Following last week’s Autumn Statement, the Autumn Finance Bill 2023 has been published setting out key tax changes
Measures in the Bill back British business by cutting and simplifying tax to help them invest for less, making full expensing permanent – an effective £11bn a year corporate tax cut.
It also simplifies R&D and extends the Enterprise Investment Scheme and Venture Capital Trust schemes by an extra 10 years each to 2035, ensuring younger companies can attract finance.
The majority of tax changes in the Bill will take effect from April 2024.
The cuts to National Insurance, which will take effect on 6 January 2024 for employees and 6 April for self-employed people, is being legislated through a separate Bill to the Autumn Finance Bill 2023.

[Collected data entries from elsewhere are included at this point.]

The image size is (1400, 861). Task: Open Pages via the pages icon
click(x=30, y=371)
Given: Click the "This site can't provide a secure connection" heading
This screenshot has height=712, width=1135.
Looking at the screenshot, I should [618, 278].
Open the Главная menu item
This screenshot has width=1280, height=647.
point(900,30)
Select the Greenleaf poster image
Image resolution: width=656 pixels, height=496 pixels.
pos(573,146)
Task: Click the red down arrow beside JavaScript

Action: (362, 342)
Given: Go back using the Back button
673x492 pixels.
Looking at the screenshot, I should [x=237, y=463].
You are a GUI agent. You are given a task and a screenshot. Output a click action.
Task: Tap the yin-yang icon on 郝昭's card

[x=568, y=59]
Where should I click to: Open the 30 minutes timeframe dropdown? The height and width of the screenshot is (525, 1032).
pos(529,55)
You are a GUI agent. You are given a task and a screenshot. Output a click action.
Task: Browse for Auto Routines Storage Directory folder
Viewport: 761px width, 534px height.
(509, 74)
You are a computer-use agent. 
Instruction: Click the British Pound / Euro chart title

Permanent full expensing effectively cuts corporation tax by £11bn per year and is expected to result in an extra £20bn of investment per year by the end of the decade.
Permanent full expensing helps companies to invest for less by allowing them to deduct 100% of the cost of a wide range of plant and machinery – such as lorries, drills and office chairs – from their profits before tax. For every pound a company invests in plant or machinery, their taxes are cut by up to 25p. The measure replaces the super deduction introduced during the pandemic.
As well as reforms to capital allowances, the Chancellor Jeremy Hunt announced other measures that are also featured in the Bill to cut and simplify tax to boost investment and get the economy growing. These include:
• changes worth £280m a year to simplify and improve R&D tax reliefs. The government will merge the current R&D Expenditure Credit and SME schemes.
• legislating for more generous support for loss-making R&D intensive SMEs as announced in spring.
• extending the sunset clause for the Enterprise Investment Scheme and the Venture Capital Trust scheme to 6 April 2035.
• for the creative sector, reforming the film, TV and video games tax reliefs to refundable expenditure credit.
• expanding the cash basis – a simplified way for over four million smaller, growing sole traders to use a simpler method of calculating their profits and paying income tax.
The Bill received its first reading in parliament on Monday 27 November 2023. It will now follow the normal passage through parliament.
Financial secretary to the Treasury, Nigel Huddleston, said: ‘This Bill marks our next step in making the UK into the best place in the world to do business – and that’s the way we grow our economy and drive up living standards for all.
‘We have the lowest rate of corporation tax in the G7, and full expensing effectively cuts it further by £11bn a year – the biggest British business tax cut in modern British history to help firms invest for less.’